YOUR INSTRUCTIONS -
Look below for the line that contains "This screenshot has height=360, width=800.", then copy it and each following line to the end of the records, minus any pictures.

(STUDY MATERIAL Opens)

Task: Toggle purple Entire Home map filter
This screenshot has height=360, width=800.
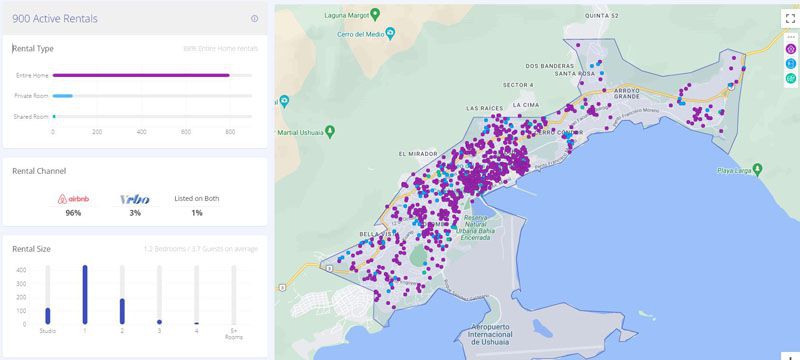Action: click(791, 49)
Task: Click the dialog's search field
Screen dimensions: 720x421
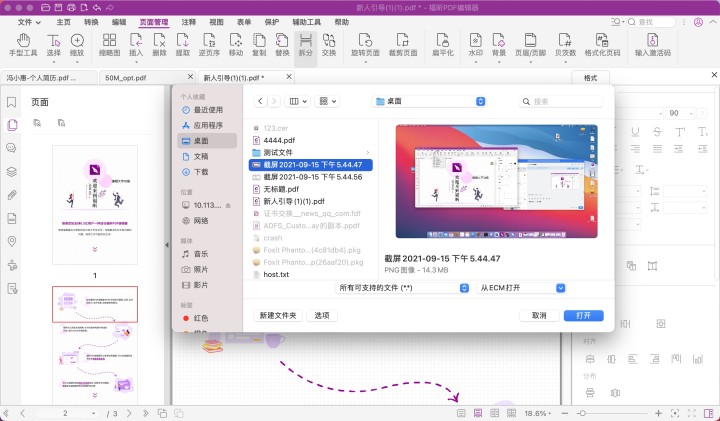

(STUDY MATERIAL Closes)

RESPONSE -
This screenshot has height=360, width=800.
Action: click(791, 49)
Task: Click the dialog's search field
Screen dimensions: 720x421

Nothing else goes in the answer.